Alsancak'taki Fransız Kültür Merkezi ve Dokuz Eylül Üniversitesi Prof. Dr. Rauf Beyru salonunda yapılacak gösterimlerin ücretsiz olması etkinliğin idealist ruhunu yansıttığı gibi siyasi duruşunu da pekiştiriyor.

Türkiye'nin içinde bulunduğu vaziyete tepki olarak son zamanlarda hararetlenen muhalif ruhu beslemek, cesaretle birlik duygusunu yaşamak ve sarf edilen bunca çabaya yönelik takdir duygularını ifade etmek üzere Ege Belgesel Film Günleri’ne katılmakta fayda var.

Zaman direniş zamanı

Gezi direnişinin temelinde yatan Emek Sineması’nı kurtarmaya yönelik protestolar, Özgürleşen Seyirci: Emek Sineması Mücadelesi belgeselinin konusunu oluşturuyor. Kentlerin yüzyıllar içinde şekillenmiş kimliği yok sayılarak birilerinin çıkarları için "soylulaştırma"ya tabi tutulan semtlerden Beyoğlu'nun gayrımüslim geçmişi oldum olası rahatsızlık vermiştir. Yönetmen hanesinde Begüm Özden Fırat ve Fırat Yücel adlarını gördüğümüz filmde, azgın kapitalizmin mabedlerinden bir AVM'ye daha dönüşecek İstiklal Caddesi’ndeki tarihi bina ve çevresi, İstanbul'u hâlâ fethetmekle meşgul zihniyete teslim olmuş durumda. Dünyanın herhangi bir yerinde görebileceğiniz mağazalar peş peşe dizilirken paranın Tanrı olduğu yeni saltanatlar kuruluyor...
Taksim'deki Gezi Parkı ruhunun ilham verdiği mücadelelerden biri de Aşk Bitti belgeselinin konusunu oluşturuyor. Yönetmenliğini Mert Kaya'nın üstlendiği gayet akıcı ve şirin belgesel, korkmamanın bulaşıcı olduğundan bahsediyor ve bizi Brezilya'da kentlerden dışlanan sevimli kahramanlarının enerjisine kavuşturuyor.
Belgesel, senaryosu, montajı, animasyon desteği ve sade diliyle direnişe devam etmenin gereğini ifade edip geleceğe ümitle bakmamızı sağlıyor.

Azınlık olmak zor

Türkiye Cumhuriyeti'nde azınlık statüsünde olup askerlik yapmak hiçbir zaman sanıldığı kadar kolay olmadı. Ali Değil Ari Komutanım adlı belgesel olabileceği kadar mizahi bir dil de kullanıyor fakat anılarını paylaşanların kimliklerini saklama çabası da gözden kaçmıyor. Yönetmenliğini Deniz Özden'in yaptığı 21 dakikalık belgesel, halkın çok daha geniş kesimlerinin kendilerini azınlık gibi hissetmeye başladığı günümüzde gayet manidar.

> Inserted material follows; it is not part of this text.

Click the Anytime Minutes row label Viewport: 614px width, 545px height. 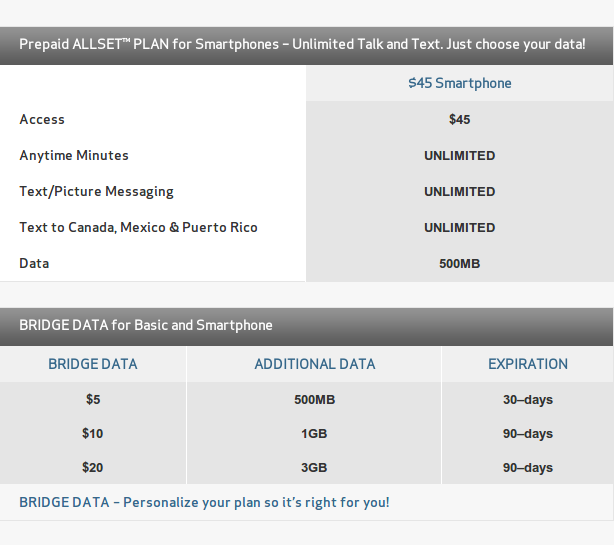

Lozan Antlaşmasında hakları korunmuş olsa da Türkiye'nin Rumları devletin resmî ve gayrıresmî yaptırımları yüzünden memleketlerini terk etmiş durumda. İstanbul'un son yeşil alanlarından biri olarak kendini savunması gereken bir mıntıka hâline gelmiş Prens Adaları'ndayız. Kınalı'daki zangoç Mihal Şişko "Son Yaprak" belgeselinin konusu. Yönetmen Handan Erdil adada yaz kış oturan son Rum olarak hayat mücadelesi sürdüren kahramanına şefkatle kamerasını yöneltiyor ve milliyetçilik yüzünden ülkenin kaybettiği değerlere bir kez daha dikkat çekiyor.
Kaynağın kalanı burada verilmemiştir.